MOQs are like Batch Cooking

When we’re producing products en masse, there is a breaking point at which it is simply too expensive to make less than a specific number of items. It’s best to think of this like doing food prep on the weekends: let’s assume that making dinner from scratch every night of the week generally takes 30 minutes each evening. But if you were to make a big batch of food over the weekend, it might only take an hour, followed by five minutes of reheating for each meal. Deciding when to make the tradeoff is a pretty straightforward math problem:

If you were making only 2 days worth of meals (at two a day, for a total of four meals), the math looks like this: 2 days of meals * 30 minutes to cook each day = 60 minutes of cooking per week versus 60 minutes of batch cooking + 5 minutes for reheating * 2 meals per day * 2 days of meals per week = 80 minutes of cooking per week. For 2 days of meals, it takes less time to make the daily meal rather than the batch. 

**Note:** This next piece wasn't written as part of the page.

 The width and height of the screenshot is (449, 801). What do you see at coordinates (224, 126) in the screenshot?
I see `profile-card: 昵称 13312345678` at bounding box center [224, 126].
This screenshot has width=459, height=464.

Alternatively, let’s say you’re making enough for ten meals (two meals a day for five days a week): 5 days of meals * 30 minutes to cook each day = 150 minutes of cooking per week versus 60 minutes of batch cooking + 5 minutes for reheating * 2 meals per day * 5 days of meals per week = 110 minutes of cooking per week, resulting in 40 minutes of savings over the course of a week by batch cooking. What you save in time you sacrifice in variety, but when you’re making the same product over and over again, variety is very much not what you want.

This is obviously a coarse example, but the same general logic applies to apparel production. When you have a team of sewing operators (aka stitchers) doing batch production, it takes more time to set up, but the amount of time they spend per unit is much lower than if they were making a smaller quantity of units. It’s also worth noting that, financially, it makes more sense to do larger quantities, as factories have very small margins and rely on volume to make money!

MOQs in Practice

So when a factory states an MOQ, they’re basically saying this is the minimum number of units that you need to order so that it makes sense for us to commit time and money to run this production run. It is possible to order less than their stated MOQ, but then the price per unit goes up. 

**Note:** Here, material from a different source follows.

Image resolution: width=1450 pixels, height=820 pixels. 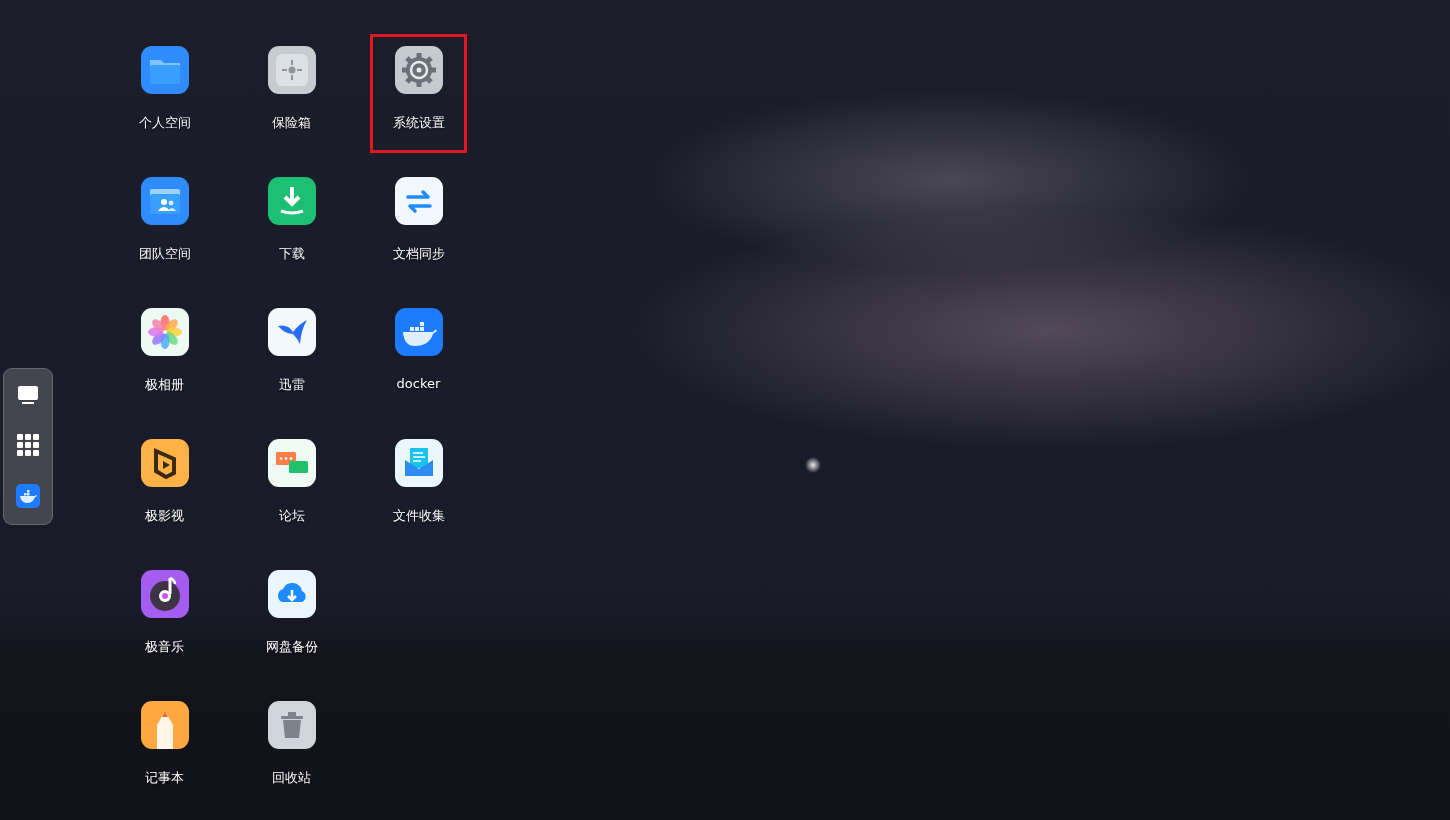 What do you see at coordinates (418, 70) in the screenshot?
I see `settings-icon` at bounding box center [418, 70].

The MOQ term is not just limited to factories - fabric and trims vendors will also have their own minimum order quantities. It is far more efficient to make 50 (or more realistically, 500) yards of fabric than 10 yards, especially with the size of the most popular mills. Just running the machinery alone can be very costly, so of course they want to be efficient with higher minimums. 

In addition to MOQs, there are also MCQs, which are minimum color quantities. Vendors and factories alike must change their entire setup to change a color, which takes time and can kill efficiencies. For example: fabric mills have to drain the dyeing pools to introduce a new color; apparel factories have to change out all the thread on every machine. The less often that they have to make complete changes like that, the better.

Similarly, there are tiers of MOQs - after a certain number of units (usually a factor of ten, e.g. 100/1,000/10,000), factories will often reduce their cost per unit to reflect the improved efficiencies. We’ll dive into the costs of apparel production in a future post, but MOQs are a huge reason why larger brands can offer their apparel at lower price points compared to smaller brands.

MOQ pitfalls for small brands

One trap a lot of smaller brands fall into is focusing too much on individual unit costs, and will opt to produce more product to take advantage of the economies of scale… and then discover that they don’t have enough of a customer base to sell through the full order. Now they’ve wrapped a bunch of their money into inventory and no longer have cash on hand to do the outreach and marketing they require.

What other issues can you imagine might arise from a misunderstanding of MOQs and MCQs?